The following opinion piece by ABDC President, David Grant, appeared in The Australian newspaper and online on 29 April 2020. It can be viewed here.
Close to the Point of No Return: Australian Higher Education
With the COVID-19 curve seemingly beginning to flatten, we must urgently pave the way to walk our international education sector back from the brink. A failure to do so will eviscerate the 40 billion dollars that the sector contributed to higher education – especially universities – and our wider economy last year.
Moreover, it will have a devastating impact on the ability of our universities to continue investing in much-needed infrastructure, subsidise vital STEM research and punch above our weight in the hugely competitive global environment.
Internationally, Australia’s hard-won reputation for high-quality research and education is at risk.
Domestically, a failure to act will compromise our universities’ capacity to contribute to the economic and social fabric of the nation and, critically, their ability to play a major role in our post-COVID-19 recovery.
Currently, there are half a million international students still in Australia and tens of thousands linked from their homes through digital connections that transcend the imposed COVID-19 border restrictions.
Our first priority must be to ensure that we show unequivocally how much we value their personal, cultural, social and economic contributions to Australia.
Of course, as President of the Australian Business Deans Council, the peak body of Australian university business schools, I represent a vested interest. In short, our members graduate more than half of our country’s international university students.
But, let me be clear, the interests I represent are looking well beyond the billions of dollars at stake.
At the heart of our concerns is how we want to position Australia globally; our trustworthiness and leadership in the Asia-Pacific region; our strengths as a vibrant, diverse society; and our ability to care for those we have previously welcomed into our home.
Much has already been said about our Federal failure to alleviate the hardship of international students pummelled by the loss of jobs during our economic hibernation.
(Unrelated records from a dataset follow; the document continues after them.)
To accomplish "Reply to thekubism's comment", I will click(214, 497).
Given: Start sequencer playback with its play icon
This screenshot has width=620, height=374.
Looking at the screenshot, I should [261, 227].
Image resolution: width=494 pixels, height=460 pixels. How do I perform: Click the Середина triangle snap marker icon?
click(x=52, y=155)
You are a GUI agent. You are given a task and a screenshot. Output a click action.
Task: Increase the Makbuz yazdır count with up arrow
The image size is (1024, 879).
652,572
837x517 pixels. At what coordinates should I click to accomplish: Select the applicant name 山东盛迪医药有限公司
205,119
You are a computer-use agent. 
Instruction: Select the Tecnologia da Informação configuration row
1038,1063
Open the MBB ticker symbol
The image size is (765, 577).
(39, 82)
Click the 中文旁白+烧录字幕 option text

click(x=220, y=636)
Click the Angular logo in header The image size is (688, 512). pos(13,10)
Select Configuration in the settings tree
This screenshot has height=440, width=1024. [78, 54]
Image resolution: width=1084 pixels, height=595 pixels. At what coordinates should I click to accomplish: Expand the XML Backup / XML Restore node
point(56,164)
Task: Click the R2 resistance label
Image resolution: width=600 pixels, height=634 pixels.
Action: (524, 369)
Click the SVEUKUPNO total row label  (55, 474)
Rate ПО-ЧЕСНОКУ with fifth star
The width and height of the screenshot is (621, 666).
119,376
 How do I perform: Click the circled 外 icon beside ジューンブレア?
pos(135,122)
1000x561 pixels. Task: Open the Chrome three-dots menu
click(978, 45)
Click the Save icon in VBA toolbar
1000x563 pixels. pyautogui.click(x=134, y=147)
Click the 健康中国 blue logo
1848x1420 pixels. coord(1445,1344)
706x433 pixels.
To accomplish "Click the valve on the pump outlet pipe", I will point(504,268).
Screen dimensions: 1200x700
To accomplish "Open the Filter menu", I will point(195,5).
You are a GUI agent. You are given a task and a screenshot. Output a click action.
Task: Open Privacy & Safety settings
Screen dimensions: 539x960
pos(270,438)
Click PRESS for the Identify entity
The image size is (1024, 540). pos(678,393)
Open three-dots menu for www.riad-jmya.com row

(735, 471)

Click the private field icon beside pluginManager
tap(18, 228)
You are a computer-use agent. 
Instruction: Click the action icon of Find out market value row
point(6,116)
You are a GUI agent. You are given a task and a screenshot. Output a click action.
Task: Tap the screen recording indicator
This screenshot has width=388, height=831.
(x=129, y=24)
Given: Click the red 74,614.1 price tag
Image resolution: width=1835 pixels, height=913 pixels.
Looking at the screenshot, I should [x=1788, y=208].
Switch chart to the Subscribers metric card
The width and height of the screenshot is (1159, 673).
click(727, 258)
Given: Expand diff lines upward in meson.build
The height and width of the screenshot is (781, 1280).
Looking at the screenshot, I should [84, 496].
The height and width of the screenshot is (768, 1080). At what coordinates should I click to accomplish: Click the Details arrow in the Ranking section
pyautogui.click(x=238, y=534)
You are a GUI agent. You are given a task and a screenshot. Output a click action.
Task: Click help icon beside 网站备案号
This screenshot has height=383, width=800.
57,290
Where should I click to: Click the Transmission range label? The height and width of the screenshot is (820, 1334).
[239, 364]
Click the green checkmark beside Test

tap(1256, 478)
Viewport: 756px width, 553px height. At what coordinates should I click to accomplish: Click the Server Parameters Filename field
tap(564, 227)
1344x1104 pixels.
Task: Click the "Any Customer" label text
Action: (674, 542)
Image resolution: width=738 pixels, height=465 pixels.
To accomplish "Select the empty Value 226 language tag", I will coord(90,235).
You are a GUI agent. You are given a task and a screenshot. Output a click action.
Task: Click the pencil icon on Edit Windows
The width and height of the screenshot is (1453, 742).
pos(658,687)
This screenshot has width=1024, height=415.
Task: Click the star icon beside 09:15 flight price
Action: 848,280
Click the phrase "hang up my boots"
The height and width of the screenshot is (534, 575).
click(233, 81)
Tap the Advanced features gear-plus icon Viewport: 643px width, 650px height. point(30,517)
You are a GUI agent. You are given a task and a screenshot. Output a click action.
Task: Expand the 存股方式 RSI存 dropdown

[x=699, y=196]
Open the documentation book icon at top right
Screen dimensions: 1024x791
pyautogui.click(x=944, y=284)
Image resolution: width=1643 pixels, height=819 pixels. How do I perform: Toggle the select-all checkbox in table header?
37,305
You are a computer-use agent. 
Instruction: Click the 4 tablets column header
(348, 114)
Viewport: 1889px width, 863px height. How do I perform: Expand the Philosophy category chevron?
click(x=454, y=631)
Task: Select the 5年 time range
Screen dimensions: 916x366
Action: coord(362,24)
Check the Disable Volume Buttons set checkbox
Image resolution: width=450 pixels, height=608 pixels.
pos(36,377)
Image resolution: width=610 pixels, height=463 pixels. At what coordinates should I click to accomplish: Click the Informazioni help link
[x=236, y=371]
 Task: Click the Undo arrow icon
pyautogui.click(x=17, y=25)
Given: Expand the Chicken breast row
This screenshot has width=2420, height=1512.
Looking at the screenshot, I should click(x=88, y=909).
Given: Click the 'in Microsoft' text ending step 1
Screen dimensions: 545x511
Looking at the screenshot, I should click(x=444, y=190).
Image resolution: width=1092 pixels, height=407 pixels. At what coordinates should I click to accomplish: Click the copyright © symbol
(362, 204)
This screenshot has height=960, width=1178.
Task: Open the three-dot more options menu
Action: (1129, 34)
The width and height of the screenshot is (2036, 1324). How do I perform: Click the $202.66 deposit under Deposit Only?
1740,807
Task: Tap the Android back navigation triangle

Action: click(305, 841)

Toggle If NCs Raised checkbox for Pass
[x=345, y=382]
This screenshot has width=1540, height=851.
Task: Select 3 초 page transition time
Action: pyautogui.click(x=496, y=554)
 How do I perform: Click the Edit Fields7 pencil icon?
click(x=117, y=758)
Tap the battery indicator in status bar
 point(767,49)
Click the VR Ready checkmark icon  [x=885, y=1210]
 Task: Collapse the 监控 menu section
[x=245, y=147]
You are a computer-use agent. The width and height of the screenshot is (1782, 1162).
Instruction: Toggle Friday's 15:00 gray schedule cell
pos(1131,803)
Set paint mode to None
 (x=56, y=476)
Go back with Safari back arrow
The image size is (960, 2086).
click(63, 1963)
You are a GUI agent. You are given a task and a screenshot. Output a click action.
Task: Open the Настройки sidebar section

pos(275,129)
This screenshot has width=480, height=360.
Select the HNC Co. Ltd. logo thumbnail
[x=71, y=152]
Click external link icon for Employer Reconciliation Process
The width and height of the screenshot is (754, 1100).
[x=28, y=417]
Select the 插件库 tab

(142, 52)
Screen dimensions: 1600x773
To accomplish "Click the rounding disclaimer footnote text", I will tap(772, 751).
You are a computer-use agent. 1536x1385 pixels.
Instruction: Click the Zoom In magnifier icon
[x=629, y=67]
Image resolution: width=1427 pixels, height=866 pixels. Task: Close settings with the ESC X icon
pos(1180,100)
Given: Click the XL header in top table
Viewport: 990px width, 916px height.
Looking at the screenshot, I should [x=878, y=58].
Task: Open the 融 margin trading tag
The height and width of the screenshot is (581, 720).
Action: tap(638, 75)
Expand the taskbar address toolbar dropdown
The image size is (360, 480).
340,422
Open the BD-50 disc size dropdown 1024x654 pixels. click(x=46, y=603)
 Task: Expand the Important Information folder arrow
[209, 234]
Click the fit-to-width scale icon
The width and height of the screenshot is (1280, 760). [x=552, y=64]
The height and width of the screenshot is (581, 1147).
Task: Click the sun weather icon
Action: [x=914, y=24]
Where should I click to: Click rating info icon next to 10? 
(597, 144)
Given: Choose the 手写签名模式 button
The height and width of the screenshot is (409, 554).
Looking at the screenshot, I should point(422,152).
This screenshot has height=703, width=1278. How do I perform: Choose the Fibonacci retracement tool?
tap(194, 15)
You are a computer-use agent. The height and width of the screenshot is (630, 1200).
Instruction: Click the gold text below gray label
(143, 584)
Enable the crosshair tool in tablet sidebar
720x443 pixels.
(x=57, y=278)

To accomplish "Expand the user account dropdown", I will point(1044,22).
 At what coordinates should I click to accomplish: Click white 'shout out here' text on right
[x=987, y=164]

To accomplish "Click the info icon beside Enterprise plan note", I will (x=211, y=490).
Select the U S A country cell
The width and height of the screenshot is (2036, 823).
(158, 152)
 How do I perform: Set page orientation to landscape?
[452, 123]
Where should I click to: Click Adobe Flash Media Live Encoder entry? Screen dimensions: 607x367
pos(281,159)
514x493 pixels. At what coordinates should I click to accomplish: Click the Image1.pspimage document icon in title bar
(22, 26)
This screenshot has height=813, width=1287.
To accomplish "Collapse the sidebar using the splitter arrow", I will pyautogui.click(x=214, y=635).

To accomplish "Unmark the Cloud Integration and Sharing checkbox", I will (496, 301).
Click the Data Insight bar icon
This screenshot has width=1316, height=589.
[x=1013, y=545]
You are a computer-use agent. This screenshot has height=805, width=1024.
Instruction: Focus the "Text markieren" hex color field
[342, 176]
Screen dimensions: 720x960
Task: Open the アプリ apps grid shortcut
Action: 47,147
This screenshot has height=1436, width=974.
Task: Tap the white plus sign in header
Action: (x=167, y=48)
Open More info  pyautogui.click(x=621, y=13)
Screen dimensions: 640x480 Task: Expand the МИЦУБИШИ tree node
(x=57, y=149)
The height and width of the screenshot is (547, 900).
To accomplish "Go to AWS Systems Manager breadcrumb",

Where possible, universities, state and local governments, and community organisations are trying to assist them and, in doing so, countering what some see as the baffling and somewhat callous ‘if-you-can’t-afford-to be-here-go-home’ rhetoric of the Federal Government.
Inevitably, Australia is being compared unfavourably to countries like Canada and New Zealand that have captured international students in their safety nets while we have left many falling.
By year’s end we stand to lose tens of thousands of students who will rightly feel let down by a country that has been all too ready to take their money but has shown no compunction to help them in their time of need.
These are students whose keenness to experience Australian education has been celebrated by successive governments as those same governments have continued to lower levels of direct support for our tertiary sector.
We must demonstrate how much we value and care about our international students before the damage being done becomes irreparable.
Government and universities need to come together to design and implement a package of measures that enhance Australia as an attractive destination for overseas study and one that supports our current international students to complete their education.
For starters, here are few suggestions:
- Put in place measures that enable international students to access at least some of the financial and other forms of support currently available to those impacted by COVID-19. These students should not be left suffering immense hardship in a place many want to continue calling home. This is a humanitarian, ethical and strategic issue.
- Work with the relevant health experts and other arms of government to put in place measures that enable new and current international students to enter Australia, using systematic testing and quarantining as we are doing for Australian arrivals from overseas.
- Count those studying online with Australian universities from overseas as if they are still present in our country so their time away does not impact their post-study work rights once they can physically be in Australia.
- Mount a concerted and co-ordinated recruitment and marketing campaign for the sector that highlights the advantages of studying in Australia – one that shifts the rhetoric from them and us to a more welcoming just us.
Like the rest of the world, Australia’s higher education sector is undergoing, and will continue to undergo, transformation in this time of profound change. But, right now, we need to stop the haemorrhaging, before it’s too late and we arrive at the point of no return.
We must move rapidly to nurture and build the kind of higher education sector that will serve both our international students and Australia well into our post-pandemic future.
David Grant is President of the Australian Business Deans Council.